Explanation / Answer

CHAPTER 4

GOALS OF EUROPEAN UNION:

PRINCIPLES:

1. The Union recognises the rights, freedoms and principles set out in the Charter of Fundamental Rights of the European Union of 7 December 2000, as adapted at Strasbourg, on 12 December 2007, which shall have the same legal value as the Treaties.

2. The Union shall accede to the European Convention for the Protection of Human Rights and Fundamental Freedoms. Such accession shall not affect the Union’s competences as defined in the Treaties.

3. Fundamental rights, as guaranteed by the European Convention for the Protection of Human Rights and Fundamental Freedoms and as they result from the constitutional traditions common to the Member States, shall constitute general principles of the Union’s law.

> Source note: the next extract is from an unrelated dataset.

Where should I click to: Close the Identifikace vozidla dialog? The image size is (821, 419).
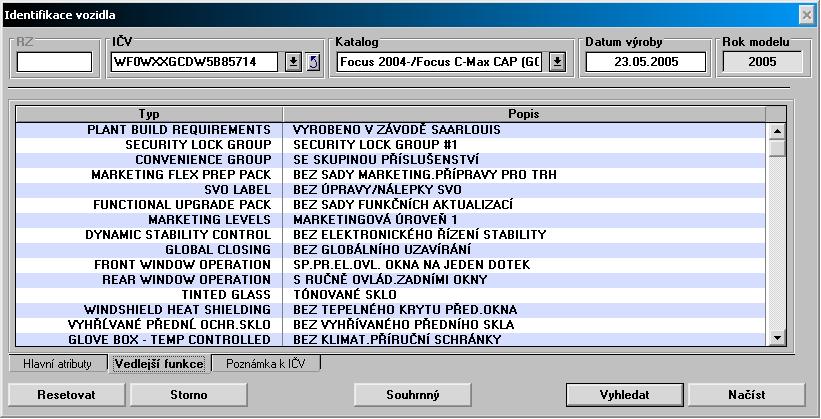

4. Fundamental human rights, while fundamental human rights constitute a special category of general principles, representing the largest of them, none of Treaties provides no institutive, express or general relating there to. Those fundamental rights that must be considered in relation to the social function of the protected goods or activities. They may be made to certain limitations to achieve the objectives of general interest pursued by the Community, provided they do not prejudice those rights.

5. The principle of loyalty is called also the principle of solidarity is called promoted by the Court and set out in art. 10 TEC is deemed to result from the very nature of Community law because it has three obligations on Member States, two positive of a general nature, and a negative way.

DIFFICULTIES:
1) The EU monetary policy was the near failure.
2) The various national budgets to address the problem of budget deficit and debt was the failure.
4) The bureaucratic civil service and inefficiency of the government.

SUCCESSESS:
1. The unprecedented amount of peace that Europe were happy since WW II.
2. The economic growth and stability.
3. The positive influence the EU has been able to exert in diplomatic / foreign affairs.

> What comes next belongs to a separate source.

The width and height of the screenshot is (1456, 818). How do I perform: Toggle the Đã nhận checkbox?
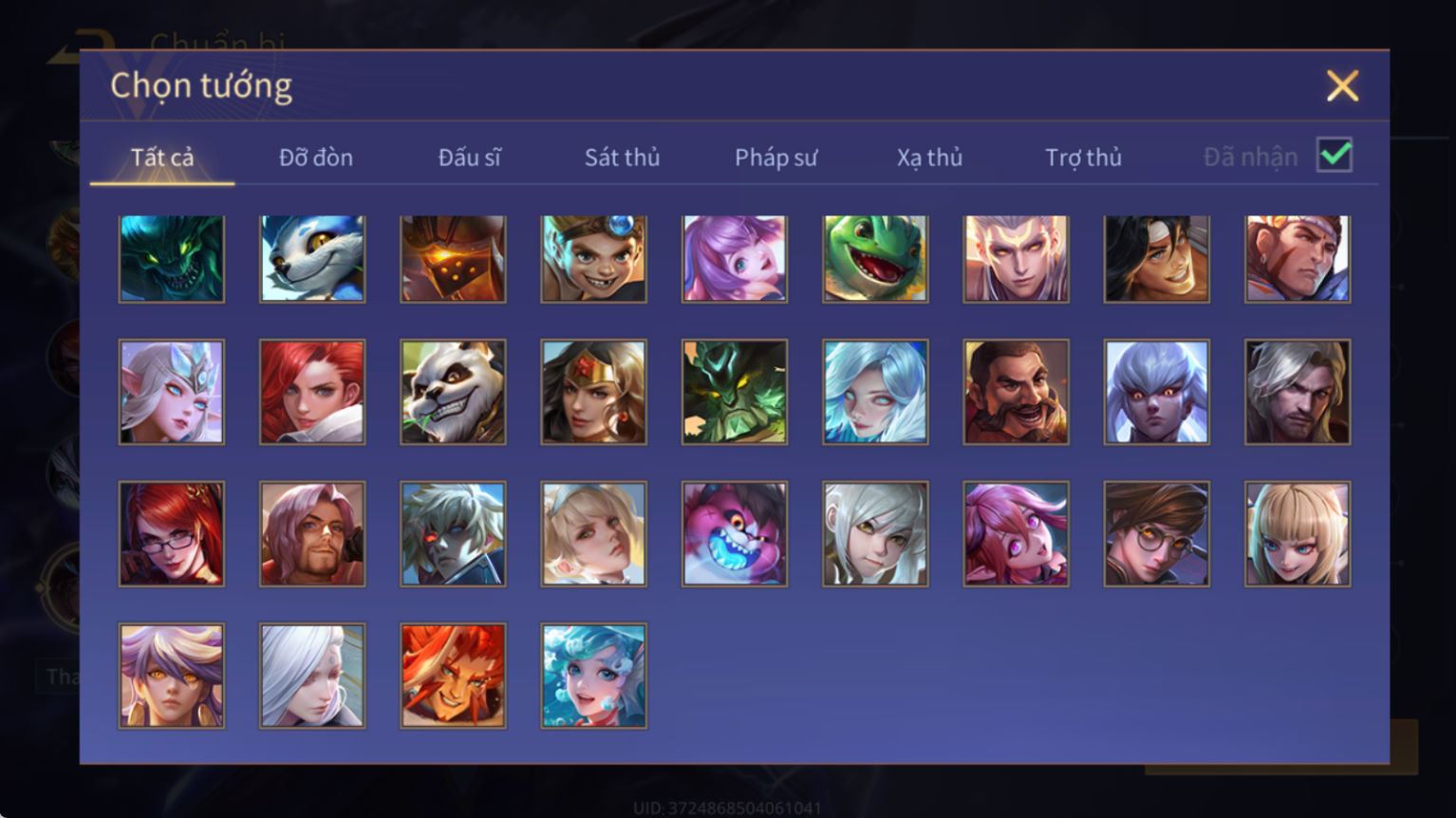[1334, 155]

4.Freedom to live, study or work anywhere was given to 500 million people.

5.Created Sensation as one of the world’s biggest single markets.

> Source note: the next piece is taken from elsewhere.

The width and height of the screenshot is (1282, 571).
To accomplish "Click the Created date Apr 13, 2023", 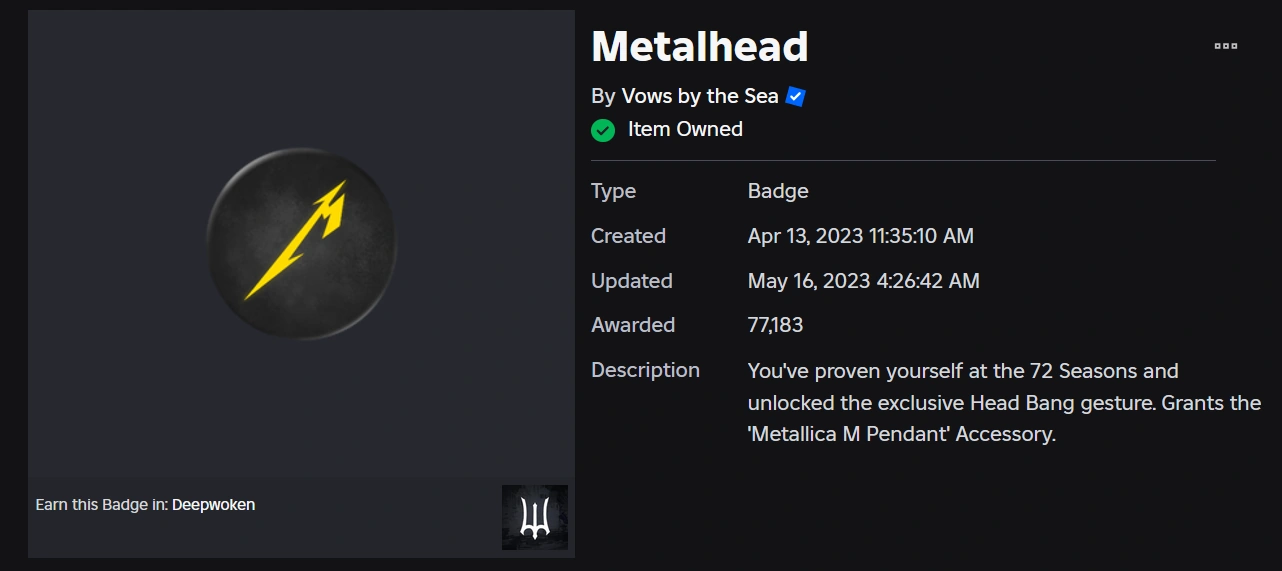I will [860, 236].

6.Nobel peace prize in 2012.

CHAPTER 5

ARMENIAN GENOCIDE:

The Armenian genocide was the ruthless slaughter of millions of Armenians by the Turks of the Ottoman Empire. In 1915, during World War I, leaders of the Turkish government set a plan to expel and massacre Armenians. By the early 1920s, when the massacres and deportations finally ended the war, Over 1.5 million Armenians were dead and many of them were forcibly sent out or removed from the country. Today, most of the historians call this event as a genocide: a premeditated and systematic campaign to exterminate an entire people. However, the Turkish government still does not acknowledge the scope of these events. In United States, a powerful Armenian community centred in Los Angeles has been there for years for Congress to condemn the Armenian genocide. Turkey, which cut military ties to France over a similar action, has reacted with angry threats. A bill to that effect nearly passed in the fall of 2007, gaining a majority of co-sponsors and passing a committee vote. But the Bush administration, noting that Turkey is a critical ally — more than 70 per cent of the military air supplies for Iraq go through the Incirlik airbase there — pressed for the bill to be withdrawn, and it was.